RazvanN razvan.nitu1305 at gmail.com
Mon Feb 12 08:47:58 UTC 2018


Hi Joe,

I suggest you watch this video which explains how the parse time 
visitors work: https://www.youtube.com/watch?v=tK072jcoWv4 .

On Tuesday, 6 February 2018 at 12:03:06 UTC, joe wrote:
> Hello everybody!
>
> Last week end I found this post ( 
> https://dlang.org/blog/2017/08/01/a-dub-case-study-compiling-dmd-as-a-library/ ) on the Blog and thought to myself awesome.
>
> So I built the library and everything went smooth.
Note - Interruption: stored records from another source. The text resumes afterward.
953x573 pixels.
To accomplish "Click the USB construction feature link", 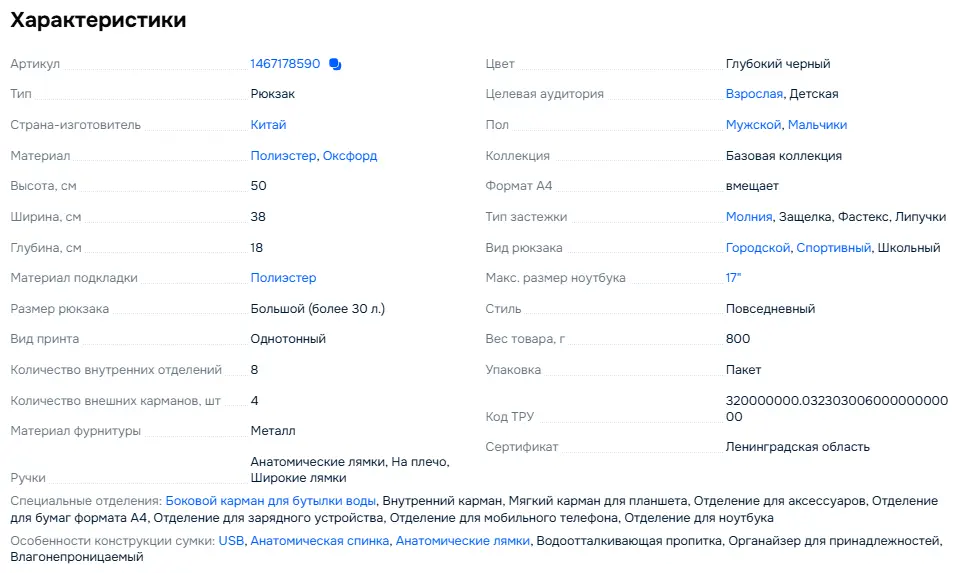I will click(x=231, y=541).
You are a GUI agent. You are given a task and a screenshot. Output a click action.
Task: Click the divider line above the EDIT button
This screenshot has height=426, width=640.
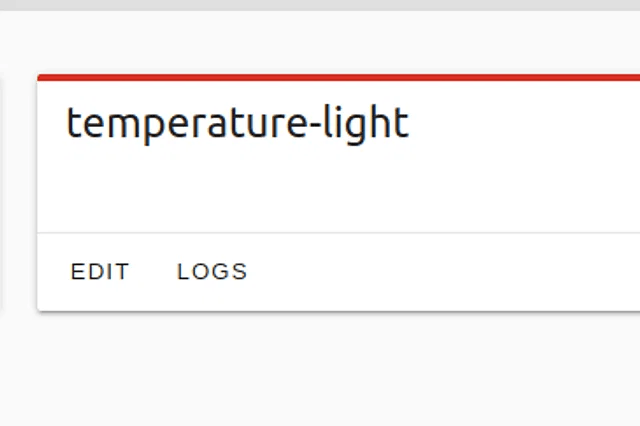click(340, 233)
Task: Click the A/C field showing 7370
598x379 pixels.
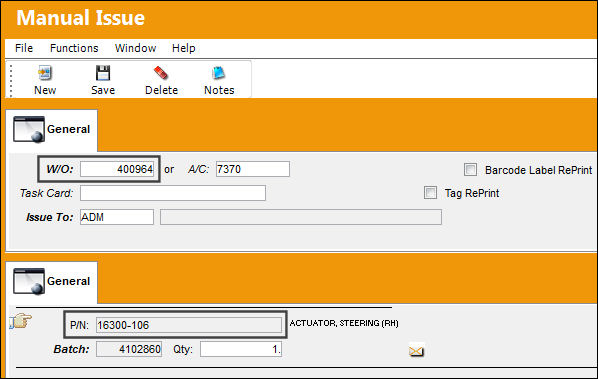Action: coord(252,169)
Thanks for 
> the effort of all the involved people who made that possible!
>
> I've had a look at the 2 examples, too, the avg. function lines 
> ( https://github.com/dlang/dmd/blob/master/src/examples/avg.d ) 
> and the import ( 
> https://github.com/dlang/dmd/blob/master/src/examples/impvisitor.d ) ones and for a start I decided to make a program that prints the outline of a module.
>
> Turns out I don't really understand how to access the data in 
> the AST.
> For everything there's a visitor method and overriding a few of 
> them to print return statements and some such works as 
> advertised.
>
> However, I have no idea where I am in the tree when any of 
> those methods are called.
> Like for example in 
> FunctionLengthVisitor(AST).visitFuncBody(AST.FuncDeclaration 
> fd).
> I have a function declaration object which tells me everything 
> about what's inside the function, but how do I know what or 
> where this function belongs to, where can I get that 
> information ? I don't see anything about UDAs either, nor the 
> doc comment.
>

The FuncDeclaration node contains all the information for that.
For example, you can access fd.parent to see if the function is
declared at top-level (in which case, the parent is going to be a 
module
declaration ) or if it is a nested function (in a class, in a 
struct, in a function).
Every AST node contains information about the position in the 
AST, all you
have to do is find how to get that information: which field to 
access or which
member function to call.

> I understand when visitor.getAvgLen is called with the parsed 
> module, the accept function calls a visitor overload for each 
> member.
> But this sounds to me like I'd have to do a lot of book keeping 
> in my visitor to keep track of things which are already present 
> in the AST.

The function average length visitor inherits a transitive visitor
which means that the AST traversal logic is already implemented 
for you.
All you have to do is override the visiting methods of interest 
and do
whatever suits you : print stuff, alter the ast, stop the 
visitation or
continue the visitation (by calling super.visit(ASTnode)).

>
> Any insight to this would be much appreciated :)

I know that my explanations might not be very explicit, but if 
you have an example please post it and we can work on it.